Records supplied:
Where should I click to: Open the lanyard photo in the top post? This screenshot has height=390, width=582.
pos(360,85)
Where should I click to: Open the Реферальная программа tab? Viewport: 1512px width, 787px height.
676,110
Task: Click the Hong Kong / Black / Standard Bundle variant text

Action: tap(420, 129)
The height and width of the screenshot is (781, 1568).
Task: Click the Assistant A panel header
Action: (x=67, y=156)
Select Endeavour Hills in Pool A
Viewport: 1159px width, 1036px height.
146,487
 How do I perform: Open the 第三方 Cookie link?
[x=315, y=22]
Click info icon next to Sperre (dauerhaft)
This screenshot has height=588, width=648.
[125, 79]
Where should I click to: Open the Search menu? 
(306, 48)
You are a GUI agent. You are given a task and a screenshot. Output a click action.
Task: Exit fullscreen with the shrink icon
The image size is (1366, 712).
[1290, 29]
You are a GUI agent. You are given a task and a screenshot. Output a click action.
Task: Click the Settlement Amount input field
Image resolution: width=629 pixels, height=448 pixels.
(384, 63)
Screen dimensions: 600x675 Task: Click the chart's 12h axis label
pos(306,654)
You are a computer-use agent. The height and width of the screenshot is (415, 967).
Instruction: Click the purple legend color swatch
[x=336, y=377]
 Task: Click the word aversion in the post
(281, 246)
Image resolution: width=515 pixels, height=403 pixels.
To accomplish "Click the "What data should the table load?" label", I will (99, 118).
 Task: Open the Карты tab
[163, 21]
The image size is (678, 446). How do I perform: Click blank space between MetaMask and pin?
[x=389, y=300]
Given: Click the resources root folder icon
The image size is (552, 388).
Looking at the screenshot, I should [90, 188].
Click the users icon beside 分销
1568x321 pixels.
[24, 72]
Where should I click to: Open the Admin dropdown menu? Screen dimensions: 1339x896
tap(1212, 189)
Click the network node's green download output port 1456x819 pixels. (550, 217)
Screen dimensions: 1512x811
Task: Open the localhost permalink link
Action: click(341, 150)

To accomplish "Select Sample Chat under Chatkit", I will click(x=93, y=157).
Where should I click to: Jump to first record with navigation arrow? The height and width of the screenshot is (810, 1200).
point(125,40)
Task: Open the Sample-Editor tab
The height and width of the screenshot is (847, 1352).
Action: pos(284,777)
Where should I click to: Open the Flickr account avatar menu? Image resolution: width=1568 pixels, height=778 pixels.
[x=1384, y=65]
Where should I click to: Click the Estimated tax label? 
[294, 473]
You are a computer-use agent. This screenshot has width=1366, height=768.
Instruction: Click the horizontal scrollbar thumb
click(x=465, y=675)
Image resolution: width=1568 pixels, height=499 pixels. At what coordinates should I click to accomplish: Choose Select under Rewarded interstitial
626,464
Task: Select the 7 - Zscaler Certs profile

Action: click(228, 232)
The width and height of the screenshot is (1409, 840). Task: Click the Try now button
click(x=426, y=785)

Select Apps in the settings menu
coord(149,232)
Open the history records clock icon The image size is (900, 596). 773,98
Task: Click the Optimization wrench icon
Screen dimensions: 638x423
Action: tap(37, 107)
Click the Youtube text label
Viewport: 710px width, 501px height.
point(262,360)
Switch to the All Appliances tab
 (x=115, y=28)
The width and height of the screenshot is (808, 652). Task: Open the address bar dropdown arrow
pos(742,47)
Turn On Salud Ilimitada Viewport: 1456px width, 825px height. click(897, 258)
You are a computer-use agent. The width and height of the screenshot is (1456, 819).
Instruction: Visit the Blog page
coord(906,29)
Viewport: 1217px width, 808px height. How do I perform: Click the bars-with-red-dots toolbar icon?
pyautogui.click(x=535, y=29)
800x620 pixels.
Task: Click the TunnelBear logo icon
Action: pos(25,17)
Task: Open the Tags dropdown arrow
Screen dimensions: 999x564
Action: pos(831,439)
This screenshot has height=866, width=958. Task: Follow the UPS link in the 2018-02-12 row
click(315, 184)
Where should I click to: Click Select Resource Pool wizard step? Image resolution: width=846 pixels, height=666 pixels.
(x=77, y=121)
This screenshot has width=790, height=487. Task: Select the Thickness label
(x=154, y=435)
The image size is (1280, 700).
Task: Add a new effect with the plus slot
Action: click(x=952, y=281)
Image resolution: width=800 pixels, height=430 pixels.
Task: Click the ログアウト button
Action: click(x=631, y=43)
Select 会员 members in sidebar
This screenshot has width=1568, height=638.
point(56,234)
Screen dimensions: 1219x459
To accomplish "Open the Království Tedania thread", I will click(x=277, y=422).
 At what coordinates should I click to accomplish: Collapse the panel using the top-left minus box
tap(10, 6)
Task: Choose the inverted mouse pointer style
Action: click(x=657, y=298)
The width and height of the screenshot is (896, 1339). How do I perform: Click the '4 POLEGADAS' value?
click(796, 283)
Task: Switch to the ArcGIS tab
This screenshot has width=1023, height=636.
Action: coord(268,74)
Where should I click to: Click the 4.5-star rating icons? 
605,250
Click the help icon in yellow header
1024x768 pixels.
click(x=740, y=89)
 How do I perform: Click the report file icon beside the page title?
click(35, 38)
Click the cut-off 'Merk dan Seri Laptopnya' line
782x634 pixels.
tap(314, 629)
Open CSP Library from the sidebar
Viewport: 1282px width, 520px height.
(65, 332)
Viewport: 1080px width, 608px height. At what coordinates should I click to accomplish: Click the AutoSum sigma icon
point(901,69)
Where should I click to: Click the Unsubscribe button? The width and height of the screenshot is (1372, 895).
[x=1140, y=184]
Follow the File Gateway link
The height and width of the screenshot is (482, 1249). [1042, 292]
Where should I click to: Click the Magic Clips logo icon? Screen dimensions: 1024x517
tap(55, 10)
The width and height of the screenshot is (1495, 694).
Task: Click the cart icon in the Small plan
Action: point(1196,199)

What to produce: Copy the records out again word for word.

Result of the exercise:
Where should I click to: Open the lanyard photo in the top post? This screenshot has height=390, width=582.
pos(360,85)
Where should I click to: Open the Реферальная программа tab? Viewport: 1512px width, 787px height.
676,110
Task: Click the Hong Kong / Black / Standard Bundle variant text

Action: tap(420, 129)
The height and width of the screenshot is (781, 1568).
Task: Click the Assistant A panel header
Action: (x=67, y=156)
Select Endeavour Hills in Pool A
Viewport: 1159px width, 1036px height.
146,487
 How do I perform: Open the 第三方 Cookie link?
[x=315, y=22]
Click info icon next to Sperre (dauerhaft)
This screenshot has height=588, width=648.
[125, 79]
Where should I click to: Open the Search menu? 
(306, 48)
You are a GUI agent. You are given a task and a screenshot. Output a click action.
Task: Exit fullscreen with the shrink icon
The image size is (1366, 712).
[1290, 29]
You are a GUI agent. You are given a task and a screenshot. Output a click action.
Task: Click the Settlement Amount input field
Image resolution: width=629 pixels, height=448 pixels.
(384, 63)
Screen dimensions: 600x675 Task: Click the chart's 12h axis label
pos(306,654)
You are a computer-use agent. The height and width of the screenshot is (415, 967).
Instruction: Click the purple legend color swatch
[x=336, y=377]
 Task: Click the word aversion in the post
(281, 246)
Image resolution: width=515 pixels, height=403 pixels.
To accomplish "Click the "What data should the table load?" label", I will (99, 118).
 Task: Open the Карты tab
[163, 21]
The image size is (678, 446). How do I perform: Click blank space between MetaMask and pin?
[x=389, y=300]
Given: Click the resources root folder icon
The image size is (552, 388).
Looking at the screenshot, I should [90, 188].
Click the users icon beside 分销
1568x321 pixels.
[24, 72]
Where should I click to: Open the Admin dropdown menu? Screen dimensions: 1339x896
tap(1212, 189)
Click the network node's green download output port 1456x819 pixels. (550, 217)
Screen dimensions: 1512x811
Task: Open the localhost permalink link
Action: click(341, 150)

To accomplish "Select Sample Chat under Chatkit", I will click(x=93, y=157).
Where should I click to: Jump to first record with navigation arrow? The height and width of the screenshot is (810, 1200).
point(125,40)
Task: Open the Sample-Editor tab
The height and width of the screenshot is (847, 1352).
Action: pos(284,777)
Where should I click to: Open the Flickr account avatar menu? Image resolution: width=1568 pixels, height=778 pixels.
[x=1384, y=65]
Where should I click to: Click the Estimated tax label? 
[294, 473]
You are a computer-use agent. This screenshot has width=1366, height=768.
Instruction: Click the horizontal scrollbar thumb
click(x=465, y=675)
Image resolution: width=1568 pixels, height=499 pixels. At what coordinates should I click to accomplish: Choose Select under Rewarded interstitial
626,464
Task: Select the 7 - Zscaler Certs profile

Action: click(228, 232)
The width and height of the screenshot is (1409, 840). Task: Click the Try now button
click(x=426, y=785)

Select Apps in the settings menu
coord(149,232)
Open the history records clock icon The image size is (900, 596). 773,98
Task: Click the Optimization wrench icon
Screen dimensions: 638x423
Action: tap(37, 107)
Click the Youtube text label
Viewport: 710px width, 501px height.
point(262,360)
Switch to the All Appliances tab
 (x=115, y=28)
The width and height of the screenshot is (808, 652). Task: Open the address bar dropdown arrow
pos(742,47)
Turn On Salud Ilimitada Viewport: 1456px width, 825px height. click(897, 258)
You are a computer-use agent. The width and height of the screenshot is (1456, 819).
Instruction: Visit the Blog page
coord(906,29)
Viewport: 1217px width, 808px height. How do I perform: Click the bars-with-red-dots toolbar icon?
pyautogui.click(x=535, y=29)
800x620 pixels.
Task: Click the TunnelBear logo icon
Action: pos(25,17)
Task: Open the Tags dropdown arrow
Screen dimensions: 999x564
Action: pos(831,439)
This screenshot has height=866, width=958. Task: Follow the UPS link in the 2018-02-12 row
click(315, 184)
Where should I click to: Click Select Resource Pool wizard step? Image resolution: width=846 pixels, height=666 pixels.
(x=77, y=121)
This screenshot has width=790, height=487. Task: Select the Thickness label
(x=154, y=435)
The image size is (1280, 700).
Task: Add a new effect with the plus slot
Action: click(x=952, y=281)
Image resolution: width=800 pixels, height=430 pixels.
Task: Click the ログアウト button
Action: click(x=631, y=43)
Select 会员 members in sidebar
This screenshot has width=1568, height=638.
point(56,234)
Screen dimensions: 1219x459
To accomplish "Open the Království Tedania thread", I will click(x=277, y=422).
 At what coordinates should I click to accomplish: Collapse the panel using the top-left minus box
tap(10, 6)
Task: Choose the inverted mouse pointer style
Action: click(x=657, y=298)
The width and height of the screenshot is (896, 1339). How do I perform: Click the '4 POLEGADAS' value?
click(796, 283)
Task: Switch to the ArcGIS tab
This screenshot has width=1023, height=636.
Action: coord(268,74)
Where should I click to: Click the 4.5-star rating icons? 
605,250
Click the help icon in yellow header
1024x768 pixels.
click(x=740, y=89)
 How do I perform: Click the report file icon beside the page title?
click(35, 38)
Click the cut-off 'Merk dan Seri Laptopnya' line
782x634 pixels.
tap(314, 629)
Open CSP Library from the sidebar
Viewport: 1282px width, 520px height.
(65, 332)
Viewport: 1080px width, 608px height. At what coordinates should I click to accomplish: Click the AutoSum sigma icon
point(901,69)
Where should I click to: Click the Unsubscribe button? The width and height of the screenshot is (1372, 895).
[x=1140, y=184]
Follow the File Gateway link
The height and width of the screenshot is (482, 1249). [1042, 292]
Where should I click to: Click the Magic Clips logo icon? Screen dimensions: 1024x517
tap(55, 10)
The width and height of the screenshot is (1495, 694).
Task: Click the cart icon in the Small plan
Action: point(1196,199)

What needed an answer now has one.